Ministry of Emergency Situations of Azerbaijan Republic
- Logo of the Ministry of Emergency Situations of Azerbaijan Republic

Agency overview
- Formed: December 16, 2005
- Type: Ministry
- Jurisdiction: Government of Azerbaijan
- Headquarters: Baku, Azerbaijan
- Minister responsible: Colonel General Kamaladdin Heydarov, Minister of Emergency Situations;
- Agency executives: Rafail Mirzayev, First Deputy Minister; Faik Tagi-zade, Deputy Minister; Etibar Mirzayev, Deputy Minister; Ragim Latifov, Deputy Minister; Orujali Hajiyev, Deputy Minister;
- Website: www.fhn.gov.az

= Ministry of Emergency Situations (Azerbaijan) =

The Ministry of Emergency Situations of Azerbaijan Republic (Azərbaycan Respublikası Fövqəladə Hallar Nazirliyi) is the central executive body within the cabinet of Azerbaijan responsible for protecting the population from natural and manmade disasters. The ministry is headed by Kamaladdin Heydarov.

== Legislation ==
The Civil Defence of the Republic of Azerbaijan is controlled by the Law “About Civil Defence”, which was introduced by the Decree of the President of the Republic of Azerbaijan in 1998. In accordance with this law the Cabinet of the Republic has issued the Decision “About the Provisions of Civil Defence”, and approved normative documents.

== Activities ==
The ministry protects the population and territories from emergency situations, fire, water hazards. It secures the mining industry, ensures the security of petroleum and petroleum products, prevents accidents with established emergency prevention and mitigation, and ensures implementation of policies and regulations developed.

=== Regulations ===
In order to organize control in different in scale emergencies, the decisions are done centralized or at the local level. The Civil Defence Organization of Azerbaijan has been restructured under the authority of the Ministry of Emergency Situations.

== Organization ==
According to the requirements of legislation “About the Civil Defence” all government bodies (central and local), industrial installations of different property rights have “Plans of Civil Defence”. These are programs for fires, earthquakes, radioactive and chemical contamination, military conflict, and other issues. Control and execution of protective measures in emergencies is responsibility of Government of the Republic, central and local executive bodies, leaders of installations.
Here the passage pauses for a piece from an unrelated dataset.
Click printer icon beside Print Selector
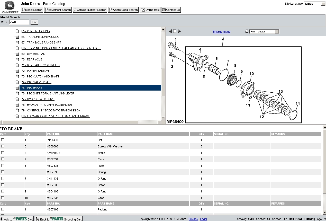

The Civil Defence Department of the Ministry of Defence of the Republic of Azerbaijan cooperates with the Community of Independent States (CIS) and the International Civil Defence Organization (ICDO).

== Structure ==
The structure of the Ministry includes:

- State Fire Service
- State Fire Control Service
- Troops of the Civil Defence
- State Agency of Stock
- The State Agency for Control over the safety of construction
- Agency for the safe conduct of work in industry and mining control
- State Inspection for low-intensive ships
- State Water Reserves Agency
- Special Risky Rescue Service
- Rescue Service of the Caspian Basin
- Crisis Management Center
- State Agency on Nuclear and Radiological Activity Regulation (SANRAR)

- Special Works "Isotope"
- Operative Investigation Department
- Material-Technical Supply Department
- Central Laboratory
- Ambulance rescue
- Office of Capital Construction
- Aviation Detachment
- Training Center
- Fitness Club
- Medical Service
- Regional Centers
- Academy of the Ministry of Emergency Situations

=== State Fire Service ===
The State Fire Service is responsible for protecting the population the Republic of Azerbaijan and their properties by providing necessary means in order to stop unwanted fires. Within its competence, it tends to organize divisions (it also could be voluntary from local population) for overcoming the obstacles resulted from fire.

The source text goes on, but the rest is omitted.